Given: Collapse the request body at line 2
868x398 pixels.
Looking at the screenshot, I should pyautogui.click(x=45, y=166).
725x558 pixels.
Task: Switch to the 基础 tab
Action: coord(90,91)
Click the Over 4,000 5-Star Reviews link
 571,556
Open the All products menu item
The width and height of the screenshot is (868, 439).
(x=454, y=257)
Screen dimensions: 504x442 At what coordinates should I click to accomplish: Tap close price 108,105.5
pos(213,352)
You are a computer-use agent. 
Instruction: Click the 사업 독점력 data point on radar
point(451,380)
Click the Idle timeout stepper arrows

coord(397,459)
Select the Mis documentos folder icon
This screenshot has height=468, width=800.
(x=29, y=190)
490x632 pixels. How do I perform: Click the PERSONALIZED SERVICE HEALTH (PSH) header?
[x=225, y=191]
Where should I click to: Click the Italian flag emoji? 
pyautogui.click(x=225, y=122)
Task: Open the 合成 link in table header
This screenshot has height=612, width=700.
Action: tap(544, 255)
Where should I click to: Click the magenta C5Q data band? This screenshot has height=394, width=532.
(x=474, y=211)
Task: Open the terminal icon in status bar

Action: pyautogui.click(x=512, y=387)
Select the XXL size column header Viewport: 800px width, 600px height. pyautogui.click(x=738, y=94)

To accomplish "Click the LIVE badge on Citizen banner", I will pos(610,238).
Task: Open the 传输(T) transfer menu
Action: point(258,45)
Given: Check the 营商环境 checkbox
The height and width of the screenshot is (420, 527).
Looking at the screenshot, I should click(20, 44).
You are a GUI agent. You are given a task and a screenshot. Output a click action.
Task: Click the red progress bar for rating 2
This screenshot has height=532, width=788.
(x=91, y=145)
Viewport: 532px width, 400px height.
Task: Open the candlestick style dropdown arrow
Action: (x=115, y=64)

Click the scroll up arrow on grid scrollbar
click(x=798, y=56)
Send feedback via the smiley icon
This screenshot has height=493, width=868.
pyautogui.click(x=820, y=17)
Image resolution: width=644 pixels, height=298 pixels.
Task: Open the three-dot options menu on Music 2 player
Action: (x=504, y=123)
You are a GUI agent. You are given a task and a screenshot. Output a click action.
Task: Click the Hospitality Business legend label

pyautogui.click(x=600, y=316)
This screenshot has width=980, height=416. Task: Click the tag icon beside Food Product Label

::::::::

- _PROBLEM TO SOLVE_
Each line from the one holding "Where should I click to: Click the Italian" down to the end of the records above is to be repeated exactly; no other line belongs in the reply.

- _REPLY TO THE EXERCISE_
Where should I click to: Click the Italian flag emoji? 
pyautogui.click(x=225, y=122)
Task: Open the 合成 link in table header
This screenshot has height=612, width=700.
Action: tap(544, 255)
Where should I click to: Click the magenta C5Q data band? This screenshot has height=394, width=532.
(x=474, y=211)
Task: Open the terminal icon in status bar

Action: pyautogui.click(x=512, y=387)
Select the XXL size column header Viewport: 800px width, 600px height. pyautogui.click(x=738, y=94)

To accomplish "Click the LIVE badge on Citizen banner", I will pos(610,238).
Task: Open the 传输(T) transfer menu
Action: point(258,45)
Given: Check the 营商环境 checkbox
The height and width of the screenshot is (420, 527).
Looking at the screenshot, I should click(20, 44).
You are a GUI agent. You are given a task and a screenshot. Output a click action.
Task: Click the red progress bar for rating 2
This screenshot has height=532, width=788.
(x=91, y=145)
Viewport: 532px width, 400px height.
Task: Open the candlestick style dropdown arrow
Action: (x=115, y=64)

Click the scroll up arrow on grid scrollbar
click(x=798, y=56)
Send feedback via the smiley icon
This screenshot has height=493, width=868.
pyautogui.click(x=820, y=17)
Image resolution: width=644 pixels, height=298 pixels.
Task: Open the three-dot options menu on Music 2 player
Action: (x=504, y=123)
You are a GUI agent. You are given a task and a screenshot. Output a click action.
Task: Click the Hospitality Business legend label

pyautogui.click(x=600, y=316)
This screenshot has width=980, height=416. Task: Click the tag icon beside Food Product Label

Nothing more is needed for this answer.